タイトルには「予知能力とその限界」と記されていた。
「とはいえ、この前話したように、予知能力は今のサイキックシティでは、研究分野で欠かせない能力なの。
研究期間の短縮や研究材料の節約に大いに必要だからね。
君も、能力を極めたら、ここで働いてみない?」
磯嶋は優しく尋ねた。
「……、考えておきます」
「せっかくだから、ほかの能力の利用例についても簡単に説明しておくわ。
詳しく教えてくれないのが悪いと、指摘されないために」
「お願いします」
牧石は頷いた。
「次に、念力だけど最大の成果は新エネルギーね」
「5番目の力ですか?」
「そう。
超能力が物理学に組み込まれたのは知っていると思うけど、その力も大きな意味での物理法則の枠におさまるの。

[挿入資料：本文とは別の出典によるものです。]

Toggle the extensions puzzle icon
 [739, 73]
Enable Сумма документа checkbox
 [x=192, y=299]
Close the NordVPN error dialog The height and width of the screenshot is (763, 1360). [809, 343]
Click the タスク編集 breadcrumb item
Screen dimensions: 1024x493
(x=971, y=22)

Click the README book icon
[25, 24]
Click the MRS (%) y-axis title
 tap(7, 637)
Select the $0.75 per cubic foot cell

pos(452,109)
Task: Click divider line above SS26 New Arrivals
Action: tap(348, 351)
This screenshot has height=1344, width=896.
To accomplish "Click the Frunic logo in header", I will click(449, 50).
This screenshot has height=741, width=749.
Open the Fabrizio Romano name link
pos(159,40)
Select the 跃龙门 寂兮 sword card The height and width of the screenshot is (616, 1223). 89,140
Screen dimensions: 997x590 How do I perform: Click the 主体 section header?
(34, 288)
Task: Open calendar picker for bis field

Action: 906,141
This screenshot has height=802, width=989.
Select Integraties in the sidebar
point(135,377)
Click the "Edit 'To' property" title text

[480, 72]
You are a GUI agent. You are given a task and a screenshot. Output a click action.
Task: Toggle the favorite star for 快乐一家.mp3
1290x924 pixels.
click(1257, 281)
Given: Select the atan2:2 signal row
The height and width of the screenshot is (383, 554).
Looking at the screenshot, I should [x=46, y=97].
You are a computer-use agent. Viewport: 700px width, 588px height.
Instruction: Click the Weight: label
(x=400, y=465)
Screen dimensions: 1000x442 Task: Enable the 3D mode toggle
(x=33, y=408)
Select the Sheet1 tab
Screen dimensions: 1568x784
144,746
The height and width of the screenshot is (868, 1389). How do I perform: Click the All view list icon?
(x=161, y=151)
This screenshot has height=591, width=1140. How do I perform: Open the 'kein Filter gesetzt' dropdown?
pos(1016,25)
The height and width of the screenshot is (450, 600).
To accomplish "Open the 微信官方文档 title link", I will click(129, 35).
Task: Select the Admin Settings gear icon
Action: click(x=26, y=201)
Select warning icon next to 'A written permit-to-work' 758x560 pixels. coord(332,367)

もっとも、超能力を組み込んだために、新しい物理法則を考え出すしかなかった、とも言えるわ」
「現在実用化されているのは、超能力を情報エネルギーに転換させたものね」
磯嶋は極簡単に牧石に説明した。
牧石が説明を聞く限り、マクスウェルの悪魔という思考実験により明らかになった情報エネルギーの原理を応用して、タービンを動かして発電させるという内容のように聞こえたが、牧石には全く理解できなかった。
「でも、それって念力と関係ないですよね?」
それでも、牧石は磯嶋に気になったことを質問した。
「そう、あれはサイキックシティの外でも使用できるように、調整してあるわ。